Platforms including Google, Facebook and Apple have all taken steps recently to help publishers sell digital subscriptions, but it’s unclear if Amazon will follow suit. Content isn’t the main reason people use Amazon (though Amazon is experimenting with incorporating publisher content), so it’s hard for publishers to sell subscriptions there.
“In a shopping environment, you can’t sample [content],” said Patrick Glennon, the founder of Marketing G2. “There’s a lot more sampling that needs to happen before there’s an actual purchase.”

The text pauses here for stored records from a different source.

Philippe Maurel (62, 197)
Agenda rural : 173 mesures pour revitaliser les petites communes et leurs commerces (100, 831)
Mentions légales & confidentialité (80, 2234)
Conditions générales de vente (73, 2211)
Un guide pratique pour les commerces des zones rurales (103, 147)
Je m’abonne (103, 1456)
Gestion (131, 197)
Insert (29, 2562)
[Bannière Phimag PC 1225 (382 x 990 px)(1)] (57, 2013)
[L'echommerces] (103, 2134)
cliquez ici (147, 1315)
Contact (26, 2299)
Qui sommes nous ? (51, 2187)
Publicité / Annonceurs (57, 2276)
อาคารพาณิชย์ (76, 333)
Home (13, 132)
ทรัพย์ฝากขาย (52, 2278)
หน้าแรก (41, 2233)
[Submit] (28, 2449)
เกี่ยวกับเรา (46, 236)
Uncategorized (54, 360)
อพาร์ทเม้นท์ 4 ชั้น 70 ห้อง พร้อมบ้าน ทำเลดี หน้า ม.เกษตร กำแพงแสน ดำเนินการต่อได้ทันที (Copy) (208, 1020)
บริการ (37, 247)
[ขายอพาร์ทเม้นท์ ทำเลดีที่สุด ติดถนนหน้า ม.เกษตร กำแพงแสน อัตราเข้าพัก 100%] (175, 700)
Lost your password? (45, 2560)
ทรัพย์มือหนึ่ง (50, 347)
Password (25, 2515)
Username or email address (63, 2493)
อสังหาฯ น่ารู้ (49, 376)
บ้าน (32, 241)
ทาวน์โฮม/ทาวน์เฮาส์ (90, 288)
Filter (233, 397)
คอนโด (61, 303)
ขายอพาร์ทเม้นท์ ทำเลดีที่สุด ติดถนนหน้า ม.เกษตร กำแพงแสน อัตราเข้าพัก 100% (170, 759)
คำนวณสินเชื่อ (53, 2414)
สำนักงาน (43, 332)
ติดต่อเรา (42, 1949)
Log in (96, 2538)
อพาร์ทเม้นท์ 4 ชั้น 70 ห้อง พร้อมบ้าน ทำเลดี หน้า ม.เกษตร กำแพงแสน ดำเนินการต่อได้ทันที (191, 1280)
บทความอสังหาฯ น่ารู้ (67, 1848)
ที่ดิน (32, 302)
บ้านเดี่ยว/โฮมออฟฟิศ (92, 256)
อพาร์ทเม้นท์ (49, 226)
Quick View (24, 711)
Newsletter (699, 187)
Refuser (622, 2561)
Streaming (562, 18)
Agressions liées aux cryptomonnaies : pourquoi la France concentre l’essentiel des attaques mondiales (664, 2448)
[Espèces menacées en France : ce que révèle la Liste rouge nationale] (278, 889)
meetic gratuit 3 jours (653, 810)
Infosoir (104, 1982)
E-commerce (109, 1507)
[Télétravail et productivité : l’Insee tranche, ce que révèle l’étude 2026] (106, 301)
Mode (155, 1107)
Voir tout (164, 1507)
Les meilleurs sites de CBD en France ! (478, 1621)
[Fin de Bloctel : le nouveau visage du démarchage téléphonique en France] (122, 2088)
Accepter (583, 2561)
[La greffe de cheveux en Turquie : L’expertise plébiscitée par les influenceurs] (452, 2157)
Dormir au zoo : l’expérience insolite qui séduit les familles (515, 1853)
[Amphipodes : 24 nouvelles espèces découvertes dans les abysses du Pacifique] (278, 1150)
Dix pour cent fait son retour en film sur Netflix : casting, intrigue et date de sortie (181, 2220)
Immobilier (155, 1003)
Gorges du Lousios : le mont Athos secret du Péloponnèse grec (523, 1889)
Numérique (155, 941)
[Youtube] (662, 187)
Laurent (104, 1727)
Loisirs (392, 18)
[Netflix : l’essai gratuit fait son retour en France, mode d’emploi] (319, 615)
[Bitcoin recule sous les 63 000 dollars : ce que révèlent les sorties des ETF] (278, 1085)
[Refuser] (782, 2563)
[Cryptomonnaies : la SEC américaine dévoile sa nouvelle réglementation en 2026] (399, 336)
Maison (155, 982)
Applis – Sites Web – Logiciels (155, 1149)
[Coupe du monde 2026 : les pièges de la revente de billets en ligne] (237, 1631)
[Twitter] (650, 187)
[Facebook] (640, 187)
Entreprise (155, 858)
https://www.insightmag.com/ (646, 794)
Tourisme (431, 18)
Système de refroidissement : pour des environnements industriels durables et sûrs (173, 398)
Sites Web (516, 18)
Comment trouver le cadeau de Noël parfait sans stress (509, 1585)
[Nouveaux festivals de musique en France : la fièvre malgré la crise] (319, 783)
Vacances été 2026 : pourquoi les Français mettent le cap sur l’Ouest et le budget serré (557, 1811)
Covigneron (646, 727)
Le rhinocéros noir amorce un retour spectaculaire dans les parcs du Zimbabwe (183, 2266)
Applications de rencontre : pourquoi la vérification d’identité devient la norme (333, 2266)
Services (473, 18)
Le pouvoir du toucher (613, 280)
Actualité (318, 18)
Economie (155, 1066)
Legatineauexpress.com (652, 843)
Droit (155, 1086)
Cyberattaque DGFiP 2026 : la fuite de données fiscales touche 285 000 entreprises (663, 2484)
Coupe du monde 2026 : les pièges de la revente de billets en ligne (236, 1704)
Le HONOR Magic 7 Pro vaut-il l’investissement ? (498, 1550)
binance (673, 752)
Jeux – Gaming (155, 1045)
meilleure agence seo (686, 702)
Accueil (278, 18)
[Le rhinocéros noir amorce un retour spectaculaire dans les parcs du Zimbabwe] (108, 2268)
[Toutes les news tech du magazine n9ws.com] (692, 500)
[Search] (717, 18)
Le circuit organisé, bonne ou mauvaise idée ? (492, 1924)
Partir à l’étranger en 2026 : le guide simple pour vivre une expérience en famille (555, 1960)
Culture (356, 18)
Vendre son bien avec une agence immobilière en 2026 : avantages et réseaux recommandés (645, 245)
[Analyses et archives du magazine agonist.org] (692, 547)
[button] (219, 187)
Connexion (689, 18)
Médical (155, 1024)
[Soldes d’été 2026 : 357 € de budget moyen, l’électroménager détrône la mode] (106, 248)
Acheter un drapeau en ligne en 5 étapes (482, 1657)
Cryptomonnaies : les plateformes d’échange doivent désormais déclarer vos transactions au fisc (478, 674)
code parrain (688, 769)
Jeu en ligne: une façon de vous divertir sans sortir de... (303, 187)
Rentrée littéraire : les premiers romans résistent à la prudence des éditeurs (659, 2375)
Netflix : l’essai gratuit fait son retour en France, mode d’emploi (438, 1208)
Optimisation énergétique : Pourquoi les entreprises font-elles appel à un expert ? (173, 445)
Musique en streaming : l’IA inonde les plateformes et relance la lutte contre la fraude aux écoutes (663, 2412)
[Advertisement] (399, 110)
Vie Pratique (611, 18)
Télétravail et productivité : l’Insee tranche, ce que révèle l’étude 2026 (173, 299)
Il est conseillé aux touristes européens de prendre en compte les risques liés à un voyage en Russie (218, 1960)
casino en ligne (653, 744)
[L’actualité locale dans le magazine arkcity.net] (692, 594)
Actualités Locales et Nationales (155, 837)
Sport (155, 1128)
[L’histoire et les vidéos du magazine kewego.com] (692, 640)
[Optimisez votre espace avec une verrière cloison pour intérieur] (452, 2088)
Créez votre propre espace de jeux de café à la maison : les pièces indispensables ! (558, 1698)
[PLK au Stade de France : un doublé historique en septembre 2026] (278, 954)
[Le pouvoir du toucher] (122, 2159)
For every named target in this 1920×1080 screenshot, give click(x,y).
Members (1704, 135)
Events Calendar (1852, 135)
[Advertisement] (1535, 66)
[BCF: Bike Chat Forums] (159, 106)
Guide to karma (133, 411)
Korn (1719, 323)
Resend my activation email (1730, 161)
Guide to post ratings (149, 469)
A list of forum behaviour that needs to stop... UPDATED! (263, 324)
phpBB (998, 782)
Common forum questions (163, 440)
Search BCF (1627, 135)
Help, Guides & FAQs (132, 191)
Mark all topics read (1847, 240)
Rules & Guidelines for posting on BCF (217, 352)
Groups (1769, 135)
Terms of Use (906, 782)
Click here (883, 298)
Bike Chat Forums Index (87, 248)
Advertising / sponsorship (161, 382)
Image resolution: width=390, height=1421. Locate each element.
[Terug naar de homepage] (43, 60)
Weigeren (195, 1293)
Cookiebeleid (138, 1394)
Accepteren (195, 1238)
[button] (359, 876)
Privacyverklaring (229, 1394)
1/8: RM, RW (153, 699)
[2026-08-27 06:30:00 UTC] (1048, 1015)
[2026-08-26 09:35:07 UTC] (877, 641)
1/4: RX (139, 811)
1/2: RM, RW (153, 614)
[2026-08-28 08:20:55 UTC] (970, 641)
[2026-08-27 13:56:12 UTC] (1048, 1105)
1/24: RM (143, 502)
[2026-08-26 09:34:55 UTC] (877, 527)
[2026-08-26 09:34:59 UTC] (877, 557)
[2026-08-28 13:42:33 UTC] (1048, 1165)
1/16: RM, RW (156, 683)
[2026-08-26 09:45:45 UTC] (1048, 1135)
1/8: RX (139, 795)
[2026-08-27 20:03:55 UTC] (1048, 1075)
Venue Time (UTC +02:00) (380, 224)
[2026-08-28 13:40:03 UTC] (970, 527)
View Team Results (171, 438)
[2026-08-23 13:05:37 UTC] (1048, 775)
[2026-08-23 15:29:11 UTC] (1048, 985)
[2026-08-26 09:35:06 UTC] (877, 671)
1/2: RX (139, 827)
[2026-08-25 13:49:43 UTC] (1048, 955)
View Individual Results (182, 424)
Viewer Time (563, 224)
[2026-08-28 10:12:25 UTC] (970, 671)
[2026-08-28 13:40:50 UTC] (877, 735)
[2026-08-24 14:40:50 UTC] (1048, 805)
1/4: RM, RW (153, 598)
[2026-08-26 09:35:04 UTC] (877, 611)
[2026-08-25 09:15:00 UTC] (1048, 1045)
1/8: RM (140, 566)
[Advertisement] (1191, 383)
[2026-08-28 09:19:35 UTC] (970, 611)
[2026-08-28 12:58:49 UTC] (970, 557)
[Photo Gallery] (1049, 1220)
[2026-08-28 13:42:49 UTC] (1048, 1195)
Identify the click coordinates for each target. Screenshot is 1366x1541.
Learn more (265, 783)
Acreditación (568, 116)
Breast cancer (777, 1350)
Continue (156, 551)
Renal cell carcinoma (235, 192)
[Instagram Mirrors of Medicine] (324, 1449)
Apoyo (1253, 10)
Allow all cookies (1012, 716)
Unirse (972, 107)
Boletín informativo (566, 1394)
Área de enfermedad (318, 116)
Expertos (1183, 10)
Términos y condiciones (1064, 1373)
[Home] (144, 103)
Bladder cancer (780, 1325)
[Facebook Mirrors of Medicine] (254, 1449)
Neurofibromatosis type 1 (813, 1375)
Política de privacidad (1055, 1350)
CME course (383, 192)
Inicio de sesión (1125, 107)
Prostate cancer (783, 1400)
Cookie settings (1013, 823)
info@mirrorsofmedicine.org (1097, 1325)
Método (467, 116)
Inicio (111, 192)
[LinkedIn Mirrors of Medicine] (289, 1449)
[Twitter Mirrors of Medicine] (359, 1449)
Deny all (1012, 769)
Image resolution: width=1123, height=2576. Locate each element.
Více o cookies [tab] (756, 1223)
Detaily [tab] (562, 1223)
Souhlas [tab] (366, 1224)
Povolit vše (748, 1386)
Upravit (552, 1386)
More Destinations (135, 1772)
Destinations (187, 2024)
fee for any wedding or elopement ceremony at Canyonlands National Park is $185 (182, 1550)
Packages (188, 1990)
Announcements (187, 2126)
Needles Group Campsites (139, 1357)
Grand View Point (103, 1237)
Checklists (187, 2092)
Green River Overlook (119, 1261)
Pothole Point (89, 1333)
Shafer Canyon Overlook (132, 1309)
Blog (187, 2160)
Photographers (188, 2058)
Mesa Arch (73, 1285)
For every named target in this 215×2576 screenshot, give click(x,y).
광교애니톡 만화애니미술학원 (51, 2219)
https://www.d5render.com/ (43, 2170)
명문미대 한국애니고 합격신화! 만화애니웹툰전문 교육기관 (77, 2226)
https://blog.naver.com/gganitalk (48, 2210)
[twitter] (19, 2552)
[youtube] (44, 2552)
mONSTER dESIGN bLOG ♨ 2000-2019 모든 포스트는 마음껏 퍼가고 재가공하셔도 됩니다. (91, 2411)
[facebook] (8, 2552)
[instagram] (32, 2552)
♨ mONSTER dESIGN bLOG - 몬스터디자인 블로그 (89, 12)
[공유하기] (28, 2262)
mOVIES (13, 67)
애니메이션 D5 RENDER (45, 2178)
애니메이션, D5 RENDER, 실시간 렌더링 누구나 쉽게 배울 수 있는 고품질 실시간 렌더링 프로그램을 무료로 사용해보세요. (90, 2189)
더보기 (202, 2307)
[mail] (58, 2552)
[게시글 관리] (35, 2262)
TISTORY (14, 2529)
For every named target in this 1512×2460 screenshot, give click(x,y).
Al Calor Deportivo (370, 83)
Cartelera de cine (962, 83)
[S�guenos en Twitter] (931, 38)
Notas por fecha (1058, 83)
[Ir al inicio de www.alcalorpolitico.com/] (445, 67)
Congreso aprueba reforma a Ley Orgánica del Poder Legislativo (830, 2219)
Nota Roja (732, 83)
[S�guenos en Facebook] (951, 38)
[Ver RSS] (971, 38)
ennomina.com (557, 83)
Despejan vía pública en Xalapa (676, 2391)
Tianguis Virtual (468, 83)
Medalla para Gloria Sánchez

The biggest challenge with Subscribe with Amazon — along with every other middleman — is who owns the customer. “The big value of a subscription company is having a direct consumer relationship,” said Robbie Kellman Baxter, the founder of the consultancy Peninsula Strategies. “When you work with Amazon, you’re going to an aggregator, and you’re giving up one of the huge benefits, which is that direct relationship.”
For companies that are already experienced at selling subs, the program still has appeal for Amazon’s credibility and reach, though, Kellman Baxter said.